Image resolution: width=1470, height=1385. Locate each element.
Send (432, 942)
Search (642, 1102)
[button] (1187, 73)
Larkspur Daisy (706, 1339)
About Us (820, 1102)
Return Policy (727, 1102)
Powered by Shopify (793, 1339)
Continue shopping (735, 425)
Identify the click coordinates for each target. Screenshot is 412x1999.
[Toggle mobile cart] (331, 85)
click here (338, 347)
---
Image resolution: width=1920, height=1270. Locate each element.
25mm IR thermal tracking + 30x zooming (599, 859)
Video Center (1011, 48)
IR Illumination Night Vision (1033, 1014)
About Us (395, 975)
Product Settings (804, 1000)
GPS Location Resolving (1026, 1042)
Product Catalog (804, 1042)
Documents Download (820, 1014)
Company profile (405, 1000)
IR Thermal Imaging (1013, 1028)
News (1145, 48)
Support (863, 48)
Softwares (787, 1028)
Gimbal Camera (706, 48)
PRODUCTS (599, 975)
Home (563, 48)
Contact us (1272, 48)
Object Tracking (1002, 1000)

What you need to do: The lines above, starting at the one with "About Us (395, 975)" and ending at the one with "Object Tracking (1002, 1000)", are the only ones to return, exactly as written.

Completed task:
About Us (395, 975)
Product Settings (804, 1000)
GPS Location Resolving (1026, 1042)
Product Catalog (804, 1042)
Documents Download (820, 1014)
Company profile (405, 1000)
IR Thermal Imaging (1013, 1028)
News (1145, 48)
Support (863, 48)
Softwares (787, 1028)
Gimbal Camera (706, 48)
PRODUCTS (599, 975)
Home (563, 48)
Contact us (1272, 48)
Object Tracking (1002, 1000)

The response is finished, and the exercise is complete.